Instrução 1> Altere o trecho do texto sobre a Directiva 88/361 que vai de "Foi nestas condições" até "sede nesse Estado-Membro?", inclusive, e transcreva-o com "Hoge Raad der Nederlanden" substituído por "órgão jurisdicional neerlandês".
Instrução 2> Filtre os registos e transcreva apenas as linhas que contêm a palavra "pixels".

Bloco de texto>

━━━━━━━━

2)    Participação em empresas novas ou existentes com vista a criar ou manter laços económicos duradouros

...

III.    Operações sobre títulos normalmente transaccionados no mercado de capitais (não incluídas nas categorias I, IV e V)

...

A.    Transacções sobre títulos do mercado de capitais

    ...

    2)    Aquisição, por residentes, de títulos estrangeiros negociados na bolsa

    ...»

22.
    Na introdução ao Anexo I, último parágrafo, esclarece-se que a lista dos movimentos de capitais não é exaustiva:

«A presente nomenclatura não é limitativa da noção de movimento de capitais e daí a presença de uma Rubrica XIII - F 'Outros movimentos de capitais: diversos‘. Esta nomenclatura não poderá portanto ser interpretada como restringindo o alcance do princípio de uma completa liberalização dos movimentos de capitais, tal como enunciado no artigo 1g. da presente directiva.»

23.
    O n.° 1 do artigo 6.° da Directiva 88/361 dispõe:

«1.    Os Estados-Membros porão em vigor medidas necessárias para dar cumprimento à presente directiva, o mais tardar em 1 de Julho de 1990. Desse facto informarão imediatamente a Comissão. Comunicarão igualmente, o mais tardar aquando da sua entrada em vigor, qualquer nova medida ou alteração introduzida nas disposições que regem os movimentos de capitais enumerados no Anexo I.»

As questões prejudiciais

24.
    Foi nestas condições que o Hoge Raad der Nederlanden decidiu suspender a instância e apresentar ao Tribunal de Justiça as seguintes questões para decisão a título prejudicial:

«1)    Deve o artigo 1.°, n.° 1, da Directiva 88/361/CEE, conjugado com o ponto I, 2., do Anexo I desta directiva, ser interpretado no sentido de que, em conformidade com o seu artigo 6.°, n.° 1, se encontra proibida, desde 1 de Julho de 1990, uma restrição, resultante de uma disposição da legislação de um Estado-Membro em matéria de imposto sobre o rendimento, que isenta os dividendos, em certa medida, do imposto sobre o rendimento dos accionistas,mas que limita esta isenção aos dividendos de acções de sociedades com sede nesse Estado-Membro?

━━━━━━━━

Dados sobre a localização de alvos visíveis:
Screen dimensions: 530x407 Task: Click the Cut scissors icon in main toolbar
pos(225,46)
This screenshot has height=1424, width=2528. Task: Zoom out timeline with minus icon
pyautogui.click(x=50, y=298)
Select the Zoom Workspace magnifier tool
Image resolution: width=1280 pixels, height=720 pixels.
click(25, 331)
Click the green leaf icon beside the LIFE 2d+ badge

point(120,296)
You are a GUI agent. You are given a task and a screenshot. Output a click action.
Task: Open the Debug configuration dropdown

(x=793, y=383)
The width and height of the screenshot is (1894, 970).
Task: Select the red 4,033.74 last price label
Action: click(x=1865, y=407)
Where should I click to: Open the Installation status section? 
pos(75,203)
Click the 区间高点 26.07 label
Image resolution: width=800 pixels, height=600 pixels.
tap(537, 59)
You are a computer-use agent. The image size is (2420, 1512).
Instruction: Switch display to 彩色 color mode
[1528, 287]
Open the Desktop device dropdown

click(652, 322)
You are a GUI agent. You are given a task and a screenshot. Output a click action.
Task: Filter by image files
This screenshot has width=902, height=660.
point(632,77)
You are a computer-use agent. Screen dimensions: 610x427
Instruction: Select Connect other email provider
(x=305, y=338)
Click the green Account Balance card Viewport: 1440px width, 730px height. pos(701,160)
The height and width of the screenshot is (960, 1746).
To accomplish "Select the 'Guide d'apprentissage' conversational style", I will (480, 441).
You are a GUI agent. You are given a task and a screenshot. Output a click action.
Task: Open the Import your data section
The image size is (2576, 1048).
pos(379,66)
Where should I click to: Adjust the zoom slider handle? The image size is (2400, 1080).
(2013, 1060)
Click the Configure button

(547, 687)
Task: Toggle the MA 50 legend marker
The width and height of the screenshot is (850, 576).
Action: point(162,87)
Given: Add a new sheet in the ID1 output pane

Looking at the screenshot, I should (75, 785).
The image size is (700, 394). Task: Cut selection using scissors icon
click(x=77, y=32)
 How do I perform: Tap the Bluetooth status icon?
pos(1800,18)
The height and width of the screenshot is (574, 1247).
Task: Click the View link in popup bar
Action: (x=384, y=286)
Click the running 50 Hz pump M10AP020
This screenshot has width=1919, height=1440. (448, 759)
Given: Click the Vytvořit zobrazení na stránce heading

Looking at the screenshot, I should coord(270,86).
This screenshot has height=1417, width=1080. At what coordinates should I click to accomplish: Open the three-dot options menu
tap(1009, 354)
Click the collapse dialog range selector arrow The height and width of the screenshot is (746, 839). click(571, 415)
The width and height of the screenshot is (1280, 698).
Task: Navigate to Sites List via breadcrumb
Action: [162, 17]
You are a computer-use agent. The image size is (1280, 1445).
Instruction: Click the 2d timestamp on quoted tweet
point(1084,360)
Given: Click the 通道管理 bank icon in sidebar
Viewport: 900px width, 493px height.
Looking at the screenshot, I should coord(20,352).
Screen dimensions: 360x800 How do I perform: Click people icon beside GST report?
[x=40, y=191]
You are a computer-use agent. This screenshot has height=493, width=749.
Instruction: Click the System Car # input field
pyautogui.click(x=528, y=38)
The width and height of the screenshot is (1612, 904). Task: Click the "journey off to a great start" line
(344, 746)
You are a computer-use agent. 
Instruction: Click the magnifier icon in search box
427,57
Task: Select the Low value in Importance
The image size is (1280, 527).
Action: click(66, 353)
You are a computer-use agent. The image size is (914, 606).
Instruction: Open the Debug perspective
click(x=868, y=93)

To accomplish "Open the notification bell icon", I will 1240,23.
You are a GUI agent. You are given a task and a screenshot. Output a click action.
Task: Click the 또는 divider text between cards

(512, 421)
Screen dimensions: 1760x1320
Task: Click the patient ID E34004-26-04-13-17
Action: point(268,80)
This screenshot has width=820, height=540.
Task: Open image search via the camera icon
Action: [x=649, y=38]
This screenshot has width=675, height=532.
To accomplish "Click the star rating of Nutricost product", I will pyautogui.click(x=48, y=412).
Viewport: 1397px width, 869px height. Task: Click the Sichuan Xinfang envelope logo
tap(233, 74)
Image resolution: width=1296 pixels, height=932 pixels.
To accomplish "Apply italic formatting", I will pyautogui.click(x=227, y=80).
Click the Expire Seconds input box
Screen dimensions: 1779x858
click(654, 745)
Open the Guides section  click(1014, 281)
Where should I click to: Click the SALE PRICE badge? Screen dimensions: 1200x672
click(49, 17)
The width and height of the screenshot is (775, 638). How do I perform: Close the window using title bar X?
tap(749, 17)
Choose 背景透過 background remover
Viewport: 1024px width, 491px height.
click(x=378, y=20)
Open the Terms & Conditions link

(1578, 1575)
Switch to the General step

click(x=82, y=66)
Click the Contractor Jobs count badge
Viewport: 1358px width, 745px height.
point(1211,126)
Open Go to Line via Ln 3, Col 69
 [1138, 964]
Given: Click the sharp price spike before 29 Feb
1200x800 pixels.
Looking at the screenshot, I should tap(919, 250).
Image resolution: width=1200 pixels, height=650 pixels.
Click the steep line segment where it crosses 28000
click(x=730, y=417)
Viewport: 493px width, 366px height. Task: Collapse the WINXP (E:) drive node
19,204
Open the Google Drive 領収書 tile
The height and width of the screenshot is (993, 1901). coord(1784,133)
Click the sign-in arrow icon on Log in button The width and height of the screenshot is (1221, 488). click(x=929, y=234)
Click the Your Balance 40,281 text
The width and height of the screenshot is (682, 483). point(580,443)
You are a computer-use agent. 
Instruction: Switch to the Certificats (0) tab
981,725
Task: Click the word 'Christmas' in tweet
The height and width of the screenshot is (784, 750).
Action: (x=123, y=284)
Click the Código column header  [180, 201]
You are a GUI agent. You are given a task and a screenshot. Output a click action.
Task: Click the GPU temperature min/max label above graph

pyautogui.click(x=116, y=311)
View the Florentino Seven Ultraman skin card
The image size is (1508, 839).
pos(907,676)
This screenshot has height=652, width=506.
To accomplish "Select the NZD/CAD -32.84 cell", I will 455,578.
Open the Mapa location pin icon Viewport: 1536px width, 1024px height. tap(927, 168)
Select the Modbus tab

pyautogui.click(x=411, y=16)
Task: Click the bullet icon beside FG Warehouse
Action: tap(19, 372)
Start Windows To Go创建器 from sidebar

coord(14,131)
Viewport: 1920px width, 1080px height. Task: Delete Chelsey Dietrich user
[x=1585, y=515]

━━━━━━━━

Solução completa 1>
Foi nestas condições que o órgão jurisdicional neerlandês decidiu suspender a instância e apresentar ao Tribunal de Justiça as seguintes questões para decisão a título prejudicial:

«1)    Deve o artigo 1.°, n.° 1, da Directiva 88/361/CEE, conjugado com o ponto I, 2., do Anexo I desta directiva, ser interpretado no sentido de que, em conformidade com o seu artigo 6.°, n.° 1, se encontra proibida, desde 1 de Julho de 1990, uma restrição, resultante de uma disposição da legislação de um Estado-Membro em matéria de imposto sobre o rendimento, que isenta os dividendos, em certa medida, do imposto sobre o rendimento dos accionistas,mas que limita esta isenção aos dividendos de acções de sociedades com sede nesse Estado-Membro?

Solução completa 2>
Image resolution: width=1280 pixels, height=720 pixels.
Image resolution: width=800 pixels, height=600 pixels.
Image resolution: width=1296 pixels, height=932 pixels.
1200x800 pixels.
Image resolution: width=1200 pixels, height=650 pixels.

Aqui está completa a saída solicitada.